The drive to 'engage' patrons with gadgets strips museums of their innate wonder.

Wendy Earle

Topics Culture

The experience of going to a museum often feels a little engineered. A heavy curatorial hand leads you through an exhibition and it’s hard to resist reading the panels of information contextualising and explaining the art or artefacts on display, rather than come to your own appreciation of them. Audio guides offer to fill in gaps in your knowledge and give you expert insights. Sometimes glistening screens nearby beckon you to see more. It’s as if invisible curators, like waiters at a feast, are holding out ‘cutting edge’ technological platters of additional, no doubt tasty, morsels, when all you really want to do is get straight to the main course.

I have fond memories of wandering around the Courtauld Gallery or the British Museum as a teenager, gazing at the exhibits and wondering about them, with only minimal labels to guide me. I cultivated my budding interest in art – ancient and modern – by buying postcards, colourful Thames & Hudson books, and the like. I felt like I was on to something that was somehow worthwhile, linking me to a bigger world which I was growing up into.

A trip to the wonderful Museum of Cairo a few years ago allowed me to relive this experience a little. Its voluminous halls were lined with dingy display cabinets, packed with archaeological artefacts from Ancient Egypt, displayed with very few labels. The Tutankhamen treasures, behind secure walls, were displayed with equal (if slightly more polished) simplicity. With no information coming between me and the objects I was looking at – from phenomenal gold, enamelled and stone-encrusted headpieces to (literally) piles of basic agricultural implements and fishing spears – I could really enjoy an unalloyed sense of connection with the past, with human existence in a different world.

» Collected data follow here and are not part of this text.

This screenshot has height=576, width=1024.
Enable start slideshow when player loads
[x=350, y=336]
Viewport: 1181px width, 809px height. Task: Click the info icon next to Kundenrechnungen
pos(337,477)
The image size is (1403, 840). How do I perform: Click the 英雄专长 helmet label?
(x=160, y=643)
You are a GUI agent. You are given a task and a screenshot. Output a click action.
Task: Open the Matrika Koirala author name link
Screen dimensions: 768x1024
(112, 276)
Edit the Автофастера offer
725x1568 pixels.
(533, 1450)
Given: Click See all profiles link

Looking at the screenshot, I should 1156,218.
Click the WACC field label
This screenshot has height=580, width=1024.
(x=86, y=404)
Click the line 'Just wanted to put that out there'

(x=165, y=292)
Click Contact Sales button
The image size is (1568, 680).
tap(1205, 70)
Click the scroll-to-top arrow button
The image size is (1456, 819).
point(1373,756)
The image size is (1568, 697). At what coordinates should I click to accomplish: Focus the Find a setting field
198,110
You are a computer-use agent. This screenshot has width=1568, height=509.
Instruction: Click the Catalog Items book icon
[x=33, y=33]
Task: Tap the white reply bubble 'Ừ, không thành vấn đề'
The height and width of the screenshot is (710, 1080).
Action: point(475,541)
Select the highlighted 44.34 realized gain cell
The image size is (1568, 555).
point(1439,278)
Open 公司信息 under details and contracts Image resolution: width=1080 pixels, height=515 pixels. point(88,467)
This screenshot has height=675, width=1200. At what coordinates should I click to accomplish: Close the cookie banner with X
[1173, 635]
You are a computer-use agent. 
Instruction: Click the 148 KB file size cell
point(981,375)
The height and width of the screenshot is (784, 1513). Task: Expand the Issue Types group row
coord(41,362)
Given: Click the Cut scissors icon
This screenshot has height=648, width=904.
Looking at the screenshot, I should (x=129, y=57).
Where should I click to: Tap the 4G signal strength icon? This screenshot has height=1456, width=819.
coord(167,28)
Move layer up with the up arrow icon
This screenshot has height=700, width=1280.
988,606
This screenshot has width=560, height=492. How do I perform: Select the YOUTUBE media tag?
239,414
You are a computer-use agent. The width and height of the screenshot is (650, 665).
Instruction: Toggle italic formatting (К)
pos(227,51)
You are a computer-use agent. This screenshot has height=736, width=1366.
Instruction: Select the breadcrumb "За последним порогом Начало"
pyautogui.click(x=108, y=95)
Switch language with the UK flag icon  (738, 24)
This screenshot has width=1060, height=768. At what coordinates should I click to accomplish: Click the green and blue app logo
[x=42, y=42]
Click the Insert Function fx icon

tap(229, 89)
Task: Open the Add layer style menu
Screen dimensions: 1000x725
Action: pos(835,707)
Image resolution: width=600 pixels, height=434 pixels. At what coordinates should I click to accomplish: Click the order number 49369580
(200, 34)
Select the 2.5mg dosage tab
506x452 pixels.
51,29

It was the first museum I had been to in a long time where I could honestly call the experience ‘breathtaking’.

This makes me wonder about the purpose of the increasing investment museums are making in new media technologies, all in order to ‘engage audiences’. In the summer, an opinion piece on the CNN website, ‘Why I hate museums’, attacked them for not trying harder to appeal to audiences, claiming they were often dull and demanded too much effort from visitors. Deliberately provocative and possibly tongue-in-cheek, it generated a defensive response from the museum sector – both among those curators who resist the demand for flashy interactivity and those who embrace it, with the UK Museums Association leading the pack.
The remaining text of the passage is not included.